BEHASISWA JEMBATAN KAPITALISME PENDIDIKAN
Oleh: Iwan Marwan
Ciri khas mahasiswa
adalah cara berpikir yang ilmia dan berpegang pada Ideologi yang memiliki tiga
watak dasar yaitu; idealisme, realistis,
dan fleksibel. yang sejatinya membentuk paradikma setiap mahasiswa yang
memahami eksistensi sebagai seorang maha yang di perhitungan di setiap hiruk
pikuk realitas sosial dan diagungkan oleh masrakat Marhaenis. Karna Paradikma
menurut Mansur Fakih adalah konstelasi teori, pertanyaan pendekatan dan
prosedur yang digunakan. Itu artinya mahasiswa saat ini kemudian menjadi
bumerang jika di kritisi dengan realistis, hingga sebagai seorang junyor
terkadang menjadikanya sebuah kegelisaan
yang selalu hadir bagaikan virus yang merasuk dalam alam pikiran yang kita anut
dengan segala bentuk polemik dan prablem yang tak terselesaikan saat ini.
Sejarah Nasionalisme
Bangsa Indonesia merupakan sejarahnya kaum muda, dengan segala bentuk
penghormatan dan penghargaan terhadap kaum muda di masa lampau tatkala mampu
menciptakan babak sejarah peradaban yang dimulai di tahun 1908 hingga tahun
1945 yang mencapai sebuah kemerdekaan sebagai jembatan emas (kata Bung Karno)
kemudian di lanjutkan tahun 1966 yang meruntuhkan kekuasan orde lama dan 1998
meruntuhkan kekuasaan orde baru dan terbitlah yang namanya Revormasi. itu
artinya bahwa sejarah kemerdekaan Bangsa Indonesia tentu sangat berbeda dengan
sejarah perjuangan Bangsa-Bangsa lain di dunia. karna sejarah kemerdekan Bangsa
Indonesia merupakan sejarahnya kaum muda, sehingga yang di wariskan kepada kaum
muda angkatan 1966 dan 1998 adalah napas perjuangan bukan Pegawai Negri Sipil
(PNS).
Di dalam sejarah
pergerakan pemuda dan mahasiswa,
mahasiswa angkatan tahun 1966 yang di motori oleh Kosmos Batubara, Akbar Tanjung, Abdul Gafur dkk merupakan
penyokok Orde Baru yang otoriter dan sangat totaliter terkecuali Soe Hoe Gie.
Pada tahun 1973 Suara mahasiswa mulai di bungkam, dan dijauhkan dari merespon
relitas sosial politik dengan dalil Netralitas Ilmia.
Dengan dalil
restrukturisasi ormas pemuda, Pemerintah orde baru yang di dukung oleh aktivis
1966 telah men-deideologisasi dan depolitisasi pemuda dan mahasiswa dengan
membentuk sebuah medyum yang di kenal dengan KNPI yang di deklarasi di tahun
1973. menjelang 5 tahun kemudian yakni tahun 1978 Mentri Pendidikan dan
Kebudayaan Daoet Yoesuep menerapkan kebijakan Normalisasi Kehidupan Kampus
(NKK). Dalam konsepsi NKK, normalisasi di terjemahkan sebagai pembatasan
eksistensi dan ruang gerak politik praktis mahasiswa di kampus. Intinya Kampus
di arahkan pada hal-hal yang bersifat ‘’Student Needt’’ (pengadaan Buku Murah, dan
Behasiswa). ini lah Warisan Orde baru yang sesat dan yang Pragmatis
hingga mencapai klimaknya kekuasaan orde baru dan hingga detik ini.
--*--
§ **Kerjakan berikut ini**
1. Ringkas paragraf yang diawali "Dengan dalil restrukturisasi ormas pemuda" dari esai tentang mahasiswa dan Orde Baru dalam bentuk daftar butir, tetapi pertahankan fakta utamanya.
2. Rangkum esai tentang mahasiswa dan Orde Baru dalam dua kalimat.
3. Lanjutkan esai tentang mahasiswa dan Orde Baru mulai dari setelah kalimat terakhirnya.

§ **Data mentah**
--*--
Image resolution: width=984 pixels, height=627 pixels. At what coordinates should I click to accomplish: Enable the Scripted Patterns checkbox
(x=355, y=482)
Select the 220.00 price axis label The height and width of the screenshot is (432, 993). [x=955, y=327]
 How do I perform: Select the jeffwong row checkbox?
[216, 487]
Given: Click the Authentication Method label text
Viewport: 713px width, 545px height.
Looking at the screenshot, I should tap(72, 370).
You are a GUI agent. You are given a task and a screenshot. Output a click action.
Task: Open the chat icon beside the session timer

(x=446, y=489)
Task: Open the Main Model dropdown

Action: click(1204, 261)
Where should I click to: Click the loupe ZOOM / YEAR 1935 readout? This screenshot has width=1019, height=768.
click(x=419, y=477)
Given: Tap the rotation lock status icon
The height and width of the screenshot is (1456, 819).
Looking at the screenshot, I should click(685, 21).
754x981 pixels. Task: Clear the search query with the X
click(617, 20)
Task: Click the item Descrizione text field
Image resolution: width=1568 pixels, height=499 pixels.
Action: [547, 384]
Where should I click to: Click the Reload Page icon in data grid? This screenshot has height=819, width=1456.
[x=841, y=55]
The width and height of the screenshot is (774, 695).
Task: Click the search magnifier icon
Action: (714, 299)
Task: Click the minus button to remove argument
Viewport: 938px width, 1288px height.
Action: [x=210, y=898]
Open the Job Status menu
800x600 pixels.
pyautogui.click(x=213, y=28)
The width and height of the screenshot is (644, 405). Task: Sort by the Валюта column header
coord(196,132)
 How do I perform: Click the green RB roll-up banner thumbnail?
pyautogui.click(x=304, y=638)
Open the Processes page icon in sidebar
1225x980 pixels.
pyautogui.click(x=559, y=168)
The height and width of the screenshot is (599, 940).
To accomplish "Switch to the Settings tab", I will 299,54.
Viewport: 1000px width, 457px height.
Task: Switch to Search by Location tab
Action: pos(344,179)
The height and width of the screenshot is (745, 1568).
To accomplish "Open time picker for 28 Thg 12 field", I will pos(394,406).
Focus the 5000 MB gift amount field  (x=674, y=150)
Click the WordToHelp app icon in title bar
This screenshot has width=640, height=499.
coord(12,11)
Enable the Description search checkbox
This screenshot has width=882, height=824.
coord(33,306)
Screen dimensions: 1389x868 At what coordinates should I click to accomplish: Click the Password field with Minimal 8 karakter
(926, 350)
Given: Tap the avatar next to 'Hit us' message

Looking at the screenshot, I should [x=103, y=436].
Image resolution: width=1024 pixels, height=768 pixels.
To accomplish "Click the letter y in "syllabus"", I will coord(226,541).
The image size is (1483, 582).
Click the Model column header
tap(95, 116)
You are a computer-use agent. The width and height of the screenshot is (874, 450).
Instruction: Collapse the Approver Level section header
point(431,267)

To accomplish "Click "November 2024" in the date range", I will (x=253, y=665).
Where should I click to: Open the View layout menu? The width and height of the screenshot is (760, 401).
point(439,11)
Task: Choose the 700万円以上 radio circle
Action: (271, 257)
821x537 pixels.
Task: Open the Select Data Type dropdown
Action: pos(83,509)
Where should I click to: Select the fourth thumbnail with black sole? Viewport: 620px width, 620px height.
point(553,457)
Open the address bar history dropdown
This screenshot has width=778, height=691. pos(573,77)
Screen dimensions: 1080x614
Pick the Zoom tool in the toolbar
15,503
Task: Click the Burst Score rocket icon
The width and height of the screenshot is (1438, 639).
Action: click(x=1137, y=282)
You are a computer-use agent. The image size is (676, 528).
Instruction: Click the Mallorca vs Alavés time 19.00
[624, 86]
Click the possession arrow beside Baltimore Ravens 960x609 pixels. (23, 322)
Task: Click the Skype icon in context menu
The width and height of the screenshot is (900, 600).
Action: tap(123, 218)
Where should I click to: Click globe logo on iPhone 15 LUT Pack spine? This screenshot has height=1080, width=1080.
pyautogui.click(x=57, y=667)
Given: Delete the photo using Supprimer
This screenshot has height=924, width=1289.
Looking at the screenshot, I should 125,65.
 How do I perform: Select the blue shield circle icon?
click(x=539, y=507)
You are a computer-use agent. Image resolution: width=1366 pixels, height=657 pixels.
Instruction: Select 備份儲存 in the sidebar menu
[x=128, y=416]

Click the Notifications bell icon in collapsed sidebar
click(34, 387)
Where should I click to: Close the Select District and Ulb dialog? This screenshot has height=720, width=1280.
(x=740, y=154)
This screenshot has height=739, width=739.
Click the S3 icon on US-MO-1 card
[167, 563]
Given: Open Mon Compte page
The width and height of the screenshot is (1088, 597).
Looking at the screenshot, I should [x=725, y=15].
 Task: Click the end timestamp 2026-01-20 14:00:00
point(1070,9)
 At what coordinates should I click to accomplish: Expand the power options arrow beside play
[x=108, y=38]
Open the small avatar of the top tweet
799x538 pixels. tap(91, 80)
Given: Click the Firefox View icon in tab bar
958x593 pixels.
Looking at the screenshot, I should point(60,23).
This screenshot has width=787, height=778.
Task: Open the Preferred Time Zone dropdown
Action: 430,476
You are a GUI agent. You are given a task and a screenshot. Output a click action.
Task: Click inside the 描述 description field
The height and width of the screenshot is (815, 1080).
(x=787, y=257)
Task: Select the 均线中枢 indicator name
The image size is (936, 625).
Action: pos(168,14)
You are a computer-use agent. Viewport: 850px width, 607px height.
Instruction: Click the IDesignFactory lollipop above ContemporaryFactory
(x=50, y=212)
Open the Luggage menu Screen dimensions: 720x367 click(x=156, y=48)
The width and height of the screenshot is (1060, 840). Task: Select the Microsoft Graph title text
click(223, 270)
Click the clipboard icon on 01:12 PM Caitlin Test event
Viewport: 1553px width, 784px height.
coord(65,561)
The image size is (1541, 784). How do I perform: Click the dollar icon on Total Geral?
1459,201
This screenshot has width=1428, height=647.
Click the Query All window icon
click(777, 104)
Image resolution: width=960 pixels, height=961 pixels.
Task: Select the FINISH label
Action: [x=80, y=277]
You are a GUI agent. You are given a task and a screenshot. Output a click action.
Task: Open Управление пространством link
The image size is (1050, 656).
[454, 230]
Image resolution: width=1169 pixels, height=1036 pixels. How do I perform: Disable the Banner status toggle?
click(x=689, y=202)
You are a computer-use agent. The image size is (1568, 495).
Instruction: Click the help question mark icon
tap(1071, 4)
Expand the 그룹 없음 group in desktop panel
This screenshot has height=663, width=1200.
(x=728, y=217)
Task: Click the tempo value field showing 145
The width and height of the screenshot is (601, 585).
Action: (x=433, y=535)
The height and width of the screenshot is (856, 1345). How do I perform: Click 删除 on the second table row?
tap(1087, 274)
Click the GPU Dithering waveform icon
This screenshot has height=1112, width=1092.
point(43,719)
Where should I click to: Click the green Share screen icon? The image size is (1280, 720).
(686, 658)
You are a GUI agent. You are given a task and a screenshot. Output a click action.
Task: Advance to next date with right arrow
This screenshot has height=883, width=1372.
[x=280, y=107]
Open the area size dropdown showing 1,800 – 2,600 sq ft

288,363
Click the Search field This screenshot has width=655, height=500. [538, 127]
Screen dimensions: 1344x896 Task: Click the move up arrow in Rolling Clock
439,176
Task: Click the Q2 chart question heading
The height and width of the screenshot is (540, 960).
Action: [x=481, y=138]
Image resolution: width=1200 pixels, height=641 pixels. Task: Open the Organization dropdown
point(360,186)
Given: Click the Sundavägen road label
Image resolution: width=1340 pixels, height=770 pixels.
--*--
§ **Jawaban tiap tugas**
1.
- Dengan dalil restrukturisasi ormas pemuda, pemerintah Orde Baru yang didukung aktivis 1966 melakukan deideologisasi dan depolitisasi terhadap pemuda dan mahasiswa.
- Caranya antara lain dengan membentuk KNPI, yang dideklarasikan pada tahun 1973.
- Pada tahun 1978, Menteri Pendidikan dan Kebudayaan Daoet Yoesuep menerapkan kebijakan Normalisasi Kehidupan Kampus (NKK).
- Dalam NKK, normalisasi berarti membatasi eksistensi dan ruang gerak politik praktis mahasiswa di kampus.
- Kampus diarahkan pada urusan "Student Needt", seperti pengadaan buku murah dan behasiswa.
- Penulis menyebut kebijakan ini sebagai warisan Orde Baru yang sesat dan pragmatis dan masih berlaku hingga kini.

2. Esai ini menyatakan bahwa sejarah kemerdekaan Indonesia adalah sejarah kaum muda, yang dimulai pada tahun 1908, mencapai kemerdekaan pada tahun 1945, lalu berlanjut pada tahun 1966 dan 1998, sehingga yang diwariskan kepada generasi muda adalah napas perjuangan, bukan status Pegawai Negeri Sipil. Esai ini juga menguraikan bagaimana pemerintah Orde Baru, dengan dukungan aktivis 1966, membatasi gerak politik mahasiswa melalui pembentukan KNPI pada tahun 1973 dan kebijakan NKK pada tahun 1978, yang disebut penulis sebagai warisan Orde Baru yang sesat dan pragmatis.

3.
Berdasarkan penjelasan
di atas ternyata BEHASISWA merupakan benih yang di tiupkan kedalam alam
Revormasi yang cacat, guna mengisolasi Paradikma mahasiswa untuk tidak ikut
mengambil peran dalam merespon masalah sosial, ekonomi, dan politik. Namun
memiliki tujuan positif yakni ikut membantu generasi muda dalam menikmati hak
Pendidikanya sebagai warga negara yang tidak mampu dalam sisi ekonomi. Namun
ternyata, kacamata idealisme mengungkapkan bahwa Negara dan Daerah tidak
menjamin generasi muda yang Miskin untuk berpendidikan sehingga Eko Prasetyo
kemudian menulis sebuah buku yang berjudul ‘’Orang Miskin di Larang Sekolah’’
guna mengritisi problem pendidikan sesuai dengan Kondisi yang terjadi di
perguruan tinggi.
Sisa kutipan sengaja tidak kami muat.